Il serait facile de les juger de manière péremptoire, en évoquant la présence de «charlatans» en leur sein. Ce que M. Akana se refuse à faire: «Ils font parfois un travail important là où l’Etat échoue à proposer des offres de soins concurrentes, convaincantes et robustes. Les gens adhèrent aussi à un système de soins parce qu’ils ont de «bonnes raisons» de le faire – à cause de nombreux déficits structurels et organisationnels. Dans de telles conditions, la demande de soins se solde souvent par une errance thérapeutique entre l’hôpital, le pasteur et le guérisseur.»

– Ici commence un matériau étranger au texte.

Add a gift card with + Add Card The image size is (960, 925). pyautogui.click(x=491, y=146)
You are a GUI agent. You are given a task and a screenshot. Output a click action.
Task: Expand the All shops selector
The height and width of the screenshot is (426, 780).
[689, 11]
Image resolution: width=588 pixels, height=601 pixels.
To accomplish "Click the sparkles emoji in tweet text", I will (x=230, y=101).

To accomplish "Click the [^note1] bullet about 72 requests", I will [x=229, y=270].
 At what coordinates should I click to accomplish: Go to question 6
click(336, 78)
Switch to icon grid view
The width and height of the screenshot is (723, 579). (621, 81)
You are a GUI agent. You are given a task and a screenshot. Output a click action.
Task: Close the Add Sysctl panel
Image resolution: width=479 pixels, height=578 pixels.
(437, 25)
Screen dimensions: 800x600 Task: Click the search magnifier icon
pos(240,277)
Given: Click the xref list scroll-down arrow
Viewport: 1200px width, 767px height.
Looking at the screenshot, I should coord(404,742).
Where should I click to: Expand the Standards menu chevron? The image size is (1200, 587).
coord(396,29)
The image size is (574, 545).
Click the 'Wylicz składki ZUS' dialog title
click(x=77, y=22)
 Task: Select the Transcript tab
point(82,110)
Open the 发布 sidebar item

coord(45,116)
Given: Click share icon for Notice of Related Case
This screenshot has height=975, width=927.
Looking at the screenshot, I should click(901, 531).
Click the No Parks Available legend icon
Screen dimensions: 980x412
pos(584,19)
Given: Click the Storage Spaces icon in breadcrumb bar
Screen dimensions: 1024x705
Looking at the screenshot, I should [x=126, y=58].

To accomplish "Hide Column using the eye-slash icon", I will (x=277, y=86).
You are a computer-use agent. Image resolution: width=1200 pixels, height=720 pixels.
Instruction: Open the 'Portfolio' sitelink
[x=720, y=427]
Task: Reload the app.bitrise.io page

Des expériences pionnières restent à répliquer, comme celle du psychiatre nigérian Adeoye Thomas Lambo (1923-2004), fondateur d’un hôpital neuropsychiatrique à Aro, sous forme de villages combinant soins occidentaux et traditionnels. De même, Moussa Diop (1923-1967) a travaillé au Sénégal avec le professeur Collomb à l’Hôpital de Fann, où a été fondée la revue Psychopathologie africaine, dont Parfait Akana est aujourd’hui le rédacteur en chef. L’héritage laissé par «l’école de Fann», avec un questionnement sur le mélange entre thérapies occidentales et soins traditionnels, reste lui aussi un chantier ouvert. Au Rwanda, la petite dizaine de spécialistes qui travaillaient avec feu Naason Munyandamutsa, disparu en 2016 à 58 ans, abattent un travail de titan. Ce psychiatre avait créé un service ambulatoire de consultations externes à Kigali, puis commencé la décentralisation de services psychiatriques dans les hôpitaux des régions. «Rien ne peut suffire, disait-il sur son travail après le génocide de 1994. Le tout est de faire quelque chose.»